COMPLEX BETWEEN MURINE MITOCHONDRIAL CARBONIC ANYHDRASE V AND THE TRANSITION STATE ANALOGUE ACETAZOLAMIDE
Publication Abstract from PubMed
The three-dimensional structure of murine mitochondrial carbonic anhydrase V has been determined and refined at 2.45-A resolution (crystallographic R factor = 0.187). Significant structural differences unique to the active site of carbonic anhydrase V are responsible for differences in the mechanism of catalytic proton transfer as compared with other carbonic anhydrase isozymes. In the prototypical isozyme, carbonic anhydrase II, catalytic proton transfer occurs via the shuttle group His-64; carbonic anhydrase V has Tyr-64, which is not an efficient proton shuttle due in part to the bulky adjacent side chain of Phe-65. Based on analysis of the structure of carbonic anhydrase V, we speculate that Tyr-131 may participate in proton transfer due to its proximity to zinc-bound solvent, its solvent accessibility, and its electrostatic environment in the protein structure. Finally, the design of isozyme-specific inhibitors is discussed in view of the complex between carbonic anhydrase V and acetazolamide, a transition-state analogue. Such inhibitors may be physiologically important in the regulation of blood glucose levels.

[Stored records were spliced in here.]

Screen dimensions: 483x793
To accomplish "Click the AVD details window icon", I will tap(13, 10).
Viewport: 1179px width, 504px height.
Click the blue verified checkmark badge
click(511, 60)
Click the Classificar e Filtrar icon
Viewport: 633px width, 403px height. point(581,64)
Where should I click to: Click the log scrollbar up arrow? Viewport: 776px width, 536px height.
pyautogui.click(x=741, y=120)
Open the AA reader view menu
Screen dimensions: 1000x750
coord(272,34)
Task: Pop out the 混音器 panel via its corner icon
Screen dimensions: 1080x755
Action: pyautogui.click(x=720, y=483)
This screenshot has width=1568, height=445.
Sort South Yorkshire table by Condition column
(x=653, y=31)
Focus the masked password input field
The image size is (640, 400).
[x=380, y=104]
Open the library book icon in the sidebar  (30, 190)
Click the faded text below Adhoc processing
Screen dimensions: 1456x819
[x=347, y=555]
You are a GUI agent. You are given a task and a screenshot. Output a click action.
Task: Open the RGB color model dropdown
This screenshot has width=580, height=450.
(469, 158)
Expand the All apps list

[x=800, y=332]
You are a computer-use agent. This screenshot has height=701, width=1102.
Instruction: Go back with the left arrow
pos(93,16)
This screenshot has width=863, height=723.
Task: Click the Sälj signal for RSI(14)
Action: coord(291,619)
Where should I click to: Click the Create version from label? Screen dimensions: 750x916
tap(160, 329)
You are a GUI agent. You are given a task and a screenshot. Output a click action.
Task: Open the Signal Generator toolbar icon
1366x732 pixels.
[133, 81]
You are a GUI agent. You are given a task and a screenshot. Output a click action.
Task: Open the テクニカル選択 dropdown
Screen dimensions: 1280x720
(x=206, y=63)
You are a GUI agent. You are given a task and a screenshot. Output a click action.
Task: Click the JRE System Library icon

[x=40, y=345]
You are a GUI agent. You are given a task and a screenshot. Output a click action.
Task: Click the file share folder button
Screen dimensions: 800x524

Structure determination of murine mitochondrial carbonic anhydrase V at 2.45-A resolution: implications for catalytic proton transfer and inhibitor design.,Boriack-Sjodin PA, Heck RW, Laipis PJ, Silverman DN, Christianson DW Proc Natl Acad Sci U S A. 1995 Nov 21;92(24):10949-53. PMID:7479916
From MEDLINE®/PubMed®, a database of the U.S. National Library of Medicine.